Year-end Reflections

December 18, 2007 on 1:52 pm | In Parenting, HoneyDo, Hot Air, Yosemite |

What a year 2007 has been.  Talk about a whirlwind.

I’ve left Dallas ISD finally.  Been through three months of hell with Oklahoma City Schools, and now am back home in a great job in Dallas, trying to put the pieces back together of being gone during the weeks for three months.

Our kids have grown and learned so much this year.  In the next five days, they’re going to learn a whole lot more about themselves–we’re headed back to Yosemite.  When we went in June, they thought it was something special.  California is all they talk about anymore, including the three-year-old who has the cutest pronunciation that would make even Leno stop making fun of Gov. Arnold S.

Changing from the school business to private enterprise has been good for me.  Now I don’t have to stand in front of TV cameras at all hours of the day and night and explain why something almost unexplainable happened and what we’re going to do to stop it from happening again.  No more elected board officials who run for office to become something instead of having already become someone, and wanting to give back.  Why can’t there be more Jack Lowe’s in this world?

I’m excited for the future of my family this year.  We’ve been through so many rocky passages it’s hard sometimes to see where we’re going.  I guess I have to keep telling myself that if it were going to be easy to have seven kids under one roof, we wouldn’t be the only couple we know doing it.  It’s not easy, but it something we’re getting better at as a family–though at times… well, it’s a struggle.

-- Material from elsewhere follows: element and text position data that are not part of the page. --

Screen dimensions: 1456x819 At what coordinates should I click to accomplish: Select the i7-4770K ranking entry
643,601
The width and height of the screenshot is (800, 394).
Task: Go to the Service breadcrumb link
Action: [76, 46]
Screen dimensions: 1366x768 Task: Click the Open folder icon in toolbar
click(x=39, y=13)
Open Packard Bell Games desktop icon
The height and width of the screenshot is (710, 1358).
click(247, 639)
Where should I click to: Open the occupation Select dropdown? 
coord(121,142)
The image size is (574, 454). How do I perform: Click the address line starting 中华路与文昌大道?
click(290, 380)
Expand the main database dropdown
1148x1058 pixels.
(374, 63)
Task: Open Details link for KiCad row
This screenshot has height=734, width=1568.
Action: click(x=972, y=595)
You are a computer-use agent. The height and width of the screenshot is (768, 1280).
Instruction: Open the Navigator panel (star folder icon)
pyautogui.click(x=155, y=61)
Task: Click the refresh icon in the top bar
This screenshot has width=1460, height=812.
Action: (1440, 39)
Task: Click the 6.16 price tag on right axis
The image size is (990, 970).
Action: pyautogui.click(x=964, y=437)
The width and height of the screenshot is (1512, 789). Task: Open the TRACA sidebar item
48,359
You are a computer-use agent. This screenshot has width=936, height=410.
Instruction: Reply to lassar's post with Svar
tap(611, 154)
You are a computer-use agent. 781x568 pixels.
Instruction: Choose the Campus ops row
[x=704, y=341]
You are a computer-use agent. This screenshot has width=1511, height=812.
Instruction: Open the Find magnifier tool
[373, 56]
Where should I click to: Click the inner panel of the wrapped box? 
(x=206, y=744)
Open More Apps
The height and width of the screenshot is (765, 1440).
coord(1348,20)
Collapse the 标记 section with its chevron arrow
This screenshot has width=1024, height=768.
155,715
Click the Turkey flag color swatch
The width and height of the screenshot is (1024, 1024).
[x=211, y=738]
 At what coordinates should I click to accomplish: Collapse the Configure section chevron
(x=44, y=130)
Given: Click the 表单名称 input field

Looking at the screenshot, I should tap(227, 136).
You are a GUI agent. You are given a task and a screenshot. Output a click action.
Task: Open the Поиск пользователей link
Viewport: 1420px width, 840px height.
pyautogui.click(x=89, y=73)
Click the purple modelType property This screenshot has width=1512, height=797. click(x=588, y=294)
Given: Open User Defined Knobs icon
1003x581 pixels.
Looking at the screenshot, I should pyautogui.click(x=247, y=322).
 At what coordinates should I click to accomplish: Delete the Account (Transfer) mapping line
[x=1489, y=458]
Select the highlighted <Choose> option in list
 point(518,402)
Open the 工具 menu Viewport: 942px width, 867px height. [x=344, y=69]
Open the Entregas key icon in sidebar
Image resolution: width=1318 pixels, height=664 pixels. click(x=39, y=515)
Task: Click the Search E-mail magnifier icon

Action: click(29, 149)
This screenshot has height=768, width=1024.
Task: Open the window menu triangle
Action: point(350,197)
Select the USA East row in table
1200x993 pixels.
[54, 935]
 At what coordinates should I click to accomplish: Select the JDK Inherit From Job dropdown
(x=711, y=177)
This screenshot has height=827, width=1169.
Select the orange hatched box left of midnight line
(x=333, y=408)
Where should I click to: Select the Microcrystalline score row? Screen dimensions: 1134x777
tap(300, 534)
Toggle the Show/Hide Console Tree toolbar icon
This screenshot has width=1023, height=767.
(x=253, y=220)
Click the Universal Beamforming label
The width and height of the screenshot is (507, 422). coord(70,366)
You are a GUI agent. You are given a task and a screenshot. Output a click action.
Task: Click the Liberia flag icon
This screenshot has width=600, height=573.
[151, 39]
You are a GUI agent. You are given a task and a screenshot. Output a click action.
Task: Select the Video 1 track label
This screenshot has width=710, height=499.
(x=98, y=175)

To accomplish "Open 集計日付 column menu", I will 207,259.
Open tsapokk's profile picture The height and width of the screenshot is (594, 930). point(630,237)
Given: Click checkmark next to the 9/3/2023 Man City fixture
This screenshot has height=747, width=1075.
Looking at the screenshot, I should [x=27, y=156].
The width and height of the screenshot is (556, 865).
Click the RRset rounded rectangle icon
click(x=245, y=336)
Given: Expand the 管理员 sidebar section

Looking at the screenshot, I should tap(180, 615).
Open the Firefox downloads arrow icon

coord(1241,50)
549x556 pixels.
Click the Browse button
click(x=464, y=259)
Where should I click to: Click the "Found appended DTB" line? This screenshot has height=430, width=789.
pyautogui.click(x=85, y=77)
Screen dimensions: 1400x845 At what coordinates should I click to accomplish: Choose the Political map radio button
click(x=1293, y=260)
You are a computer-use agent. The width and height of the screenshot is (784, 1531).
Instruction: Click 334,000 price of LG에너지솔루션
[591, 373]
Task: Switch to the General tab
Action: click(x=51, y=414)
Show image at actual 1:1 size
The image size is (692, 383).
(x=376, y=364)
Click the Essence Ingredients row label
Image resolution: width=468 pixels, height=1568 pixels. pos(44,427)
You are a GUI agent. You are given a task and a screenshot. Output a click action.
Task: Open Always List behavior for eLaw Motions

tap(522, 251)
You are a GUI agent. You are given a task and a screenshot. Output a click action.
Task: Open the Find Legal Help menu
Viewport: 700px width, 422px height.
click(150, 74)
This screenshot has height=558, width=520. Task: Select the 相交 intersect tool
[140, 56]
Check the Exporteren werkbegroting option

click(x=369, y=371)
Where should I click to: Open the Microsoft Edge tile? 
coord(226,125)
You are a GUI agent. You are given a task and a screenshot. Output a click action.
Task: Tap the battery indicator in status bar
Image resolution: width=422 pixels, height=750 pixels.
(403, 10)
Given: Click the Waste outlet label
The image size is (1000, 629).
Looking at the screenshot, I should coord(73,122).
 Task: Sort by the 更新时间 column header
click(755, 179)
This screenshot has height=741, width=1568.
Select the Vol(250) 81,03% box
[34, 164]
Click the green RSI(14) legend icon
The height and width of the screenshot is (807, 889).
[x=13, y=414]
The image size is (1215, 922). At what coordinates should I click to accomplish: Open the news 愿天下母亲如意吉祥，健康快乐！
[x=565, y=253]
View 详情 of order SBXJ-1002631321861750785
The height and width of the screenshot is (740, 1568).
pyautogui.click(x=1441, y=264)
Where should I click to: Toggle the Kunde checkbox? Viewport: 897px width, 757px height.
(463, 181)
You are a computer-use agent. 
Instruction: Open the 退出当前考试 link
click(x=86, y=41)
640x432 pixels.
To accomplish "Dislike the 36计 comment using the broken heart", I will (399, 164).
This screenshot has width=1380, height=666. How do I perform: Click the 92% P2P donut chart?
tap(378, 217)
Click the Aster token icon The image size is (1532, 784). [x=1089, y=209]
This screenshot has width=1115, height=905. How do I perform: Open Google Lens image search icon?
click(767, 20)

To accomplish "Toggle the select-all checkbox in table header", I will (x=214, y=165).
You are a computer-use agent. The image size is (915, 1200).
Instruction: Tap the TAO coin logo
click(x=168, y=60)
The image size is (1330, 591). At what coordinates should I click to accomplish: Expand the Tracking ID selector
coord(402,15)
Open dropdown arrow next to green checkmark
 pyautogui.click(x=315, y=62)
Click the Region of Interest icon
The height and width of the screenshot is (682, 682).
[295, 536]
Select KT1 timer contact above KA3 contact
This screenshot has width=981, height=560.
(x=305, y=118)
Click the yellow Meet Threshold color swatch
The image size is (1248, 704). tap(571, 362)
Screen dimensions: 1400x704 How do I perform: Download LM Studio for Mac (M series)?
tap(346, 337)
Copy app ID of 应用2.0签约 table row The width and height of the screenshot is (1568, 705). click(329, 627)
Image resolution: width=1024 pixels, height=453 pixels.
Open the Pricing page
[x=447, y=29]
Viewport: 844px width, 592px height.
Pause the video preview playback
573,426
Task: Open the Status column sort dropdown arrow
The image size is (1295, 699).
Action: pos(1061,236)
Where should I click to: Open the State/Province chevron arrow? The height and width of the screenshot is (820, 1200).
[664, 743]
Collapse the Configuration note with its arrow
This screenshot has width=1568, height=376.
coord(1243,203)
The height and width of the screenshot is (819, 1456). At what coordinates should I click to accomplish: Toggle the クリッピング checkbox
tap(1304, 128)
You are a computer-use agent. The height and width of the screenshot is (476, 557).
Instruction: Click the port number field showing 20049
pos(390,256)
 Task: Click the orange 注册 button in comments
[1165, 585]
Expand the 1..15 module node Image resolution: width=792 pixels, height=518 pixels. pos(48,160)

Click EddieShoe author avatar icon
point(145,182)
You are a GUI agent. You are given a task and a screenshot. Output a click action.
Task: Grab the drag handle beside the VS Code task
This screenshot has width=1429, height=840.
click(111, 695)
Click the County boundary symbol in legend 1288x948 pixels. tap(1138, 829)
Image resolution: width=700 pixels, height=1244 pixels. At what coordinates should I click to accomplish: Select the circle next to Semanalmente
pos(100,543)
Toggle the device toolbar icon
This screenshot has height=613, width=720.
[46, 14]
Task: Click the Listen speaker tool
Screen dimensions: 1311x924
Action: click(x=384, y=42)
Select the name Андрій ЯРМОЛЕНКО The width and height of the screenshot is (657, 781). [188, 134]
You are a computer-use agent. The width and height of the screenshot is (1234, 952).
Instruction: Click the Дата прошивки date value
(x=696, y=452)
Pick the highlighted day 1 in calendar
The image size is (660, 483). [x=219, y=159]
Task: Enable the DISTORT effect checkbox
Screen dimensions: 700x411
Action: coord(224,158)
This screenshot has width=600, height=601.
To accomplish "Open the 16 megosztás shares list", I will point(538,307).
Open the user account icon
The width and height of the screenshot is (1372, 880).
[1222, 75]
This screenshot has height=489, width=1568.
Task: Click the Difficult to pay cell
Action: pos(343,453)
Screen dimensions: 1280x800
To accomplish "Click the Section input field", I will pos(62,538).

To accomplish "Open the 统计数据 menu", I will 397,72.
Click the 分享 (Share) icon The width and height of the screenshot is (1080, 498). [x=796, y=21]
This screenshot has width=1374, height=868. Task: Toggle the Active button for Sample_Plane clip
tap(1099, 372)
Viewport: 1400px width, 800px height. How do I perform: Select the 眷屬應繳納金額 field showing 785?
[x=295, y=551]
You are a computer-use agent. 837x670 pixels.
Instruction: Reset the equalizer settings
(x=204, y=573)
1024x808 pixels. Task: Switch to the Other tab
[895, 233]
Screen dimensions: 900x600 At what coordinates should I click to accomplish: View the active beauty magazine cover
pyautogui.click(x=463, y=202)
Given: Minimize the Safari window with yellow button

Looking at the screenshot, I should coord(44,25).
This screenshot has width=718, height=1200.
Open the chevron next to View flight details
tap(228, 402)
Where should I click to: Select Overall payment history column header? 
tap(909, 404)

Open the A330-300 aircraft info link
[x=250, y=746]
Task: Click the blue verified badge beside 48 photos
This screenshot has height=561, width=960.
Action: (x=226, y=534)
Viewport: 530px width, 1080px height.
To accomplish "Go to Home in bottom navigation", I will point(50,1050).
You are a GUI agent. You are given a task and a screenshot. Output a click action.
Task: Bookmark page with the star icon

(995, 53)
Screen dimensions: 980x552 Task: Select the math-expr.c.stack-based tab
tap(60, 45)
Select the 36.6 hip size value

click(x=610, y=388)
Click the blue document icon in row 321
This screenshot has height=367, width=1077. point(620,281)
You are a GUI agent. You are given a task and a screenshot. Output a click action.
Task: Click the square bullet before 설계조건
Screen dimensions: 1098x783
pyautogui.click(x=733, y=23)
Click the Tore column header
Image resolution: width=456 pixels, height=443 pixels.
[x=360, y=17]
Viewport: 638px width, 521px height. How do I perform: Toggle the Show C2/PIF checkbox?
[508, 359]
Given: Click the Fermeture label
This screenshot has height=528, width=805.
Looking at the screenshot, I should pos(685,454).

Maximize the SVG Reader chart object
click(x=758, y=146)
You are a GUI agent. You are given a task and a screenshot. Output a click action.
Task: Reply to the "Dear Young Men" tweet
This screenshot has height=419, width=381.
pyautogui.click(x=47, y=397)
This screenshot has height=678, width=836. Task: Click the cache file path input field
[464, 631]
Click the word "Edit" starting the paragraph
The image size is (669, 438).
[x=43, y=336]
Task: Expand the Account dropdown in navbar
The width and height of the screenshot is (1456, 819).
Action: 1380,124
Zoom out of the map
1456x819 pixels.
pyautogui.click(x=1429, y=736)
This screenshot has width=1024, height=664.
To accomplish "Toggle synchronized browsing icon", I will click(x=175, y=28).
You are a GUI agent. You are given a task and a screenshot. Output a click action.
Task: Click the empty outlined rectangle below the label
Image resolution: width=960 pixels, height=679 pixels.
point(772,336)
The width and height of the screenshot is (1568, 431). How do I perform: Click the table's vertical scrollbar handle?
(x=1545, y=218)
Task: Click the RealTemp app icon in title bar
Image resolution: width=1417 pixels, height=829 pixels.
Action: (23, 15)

But I’m finding at age 42 life is a constant struggle.  As a kid I used to long for Christmas, and I have a kid’s heart to this day.  To me, the getting ready for Christmas, the prep, the decorating, the MUSIC, the holiday gatherings of family (something we’re missing this year) are what make the season bright.  It’s not what comes under the tree that matters, it’s the possibilities of what could be that are magic.

In my minds eye I often times reflect on some of the captured images I hold in my heart from Christmas long ago.  Three and four feet of snow on the ground out the windows of K.I. Sawyer A.F.B in the 1970s.  Being in Atwater, CA in the late ’70s and wishing it would snow.  Yeah, right.  And then they ’80s and ’90s in Montgomery, AL where it could have snowed, and some times did, just a smidge.

I’ll never forget seeing my mom cry as she came back to Montgomery from when Dad got shipped back off to K.I.  The tree was real, something mom and dad hadn’t done since I’d had an allergic reaction to a live tree at McConnell A.F.B in Wichita, KA when I was in the first grade.  The tree that year, and years to follow, was a simple red balls, white lights theme (No, not a Bama tree,) but simple, and beautiful–the opposite of what some many try to make Christmas into.

And then there is the old story of Larry Lott of Montgomery who used to dress up as Santa and take a big back of toys around to his friends houses, and how we stopped one Christmas Eve at the house of a black family who lived in an old, old two/three roomed house.  They had one of those old fashioned pot belly stoves for a heater and I promise you, that house was the warmest one I’ve ever been in.  And not just because of the heater, but because of the joy those kids got from Larry showing up in a Santa suit and giving the lady’s kids some toys they would not have otherwise received.

This year, Kari and I are starting something new at our house–being gone for the holidays.  Yes, the kids will still get something to open, but the big expenditure is a trip to the mountains.  We don’t know how much snow we’ll see, how expensive it will be to ski, snow board, or just sled, but we’re going to go exploring.  We’re going to see beyond our Texas warmth and enjoy a place on earth that God prepared millions of years ago for us to enjoy as a family this year.  What more could we ask for?

There is so much for us to get done today.  Kari’s still trying to get a last-minute pair of long johns for one of the boys and a snow suit for one of the girls.   And then there is packing. I have this bad feeling we’re going to be dropping another $100 or so tonight on one or two or three more LARGE suitcases to handle all the snow clothes, boots, jeans, long-sleeved shirts, and all the other stuff you have to take when you have seven kids.

Around the house, we’re getting things back to normal.  This past week I got out in the garage and built an eight-foot high series of shelves for storage, put up peg board for holding tools, etc, and made a work bench.  I’m thinking I need to make one more and then as the months of 2008 pass, slowly acquire some new saws, a drill-press, and get into wood working, too.

I need to do some painting.  Some walking/exercising. And I’m going to begin lessons for Final Cut Express video editing when we get back.     And put up all the Christmas stuff.  Whew, is that ever a job.

Gotta get to work.  Happy holidays all.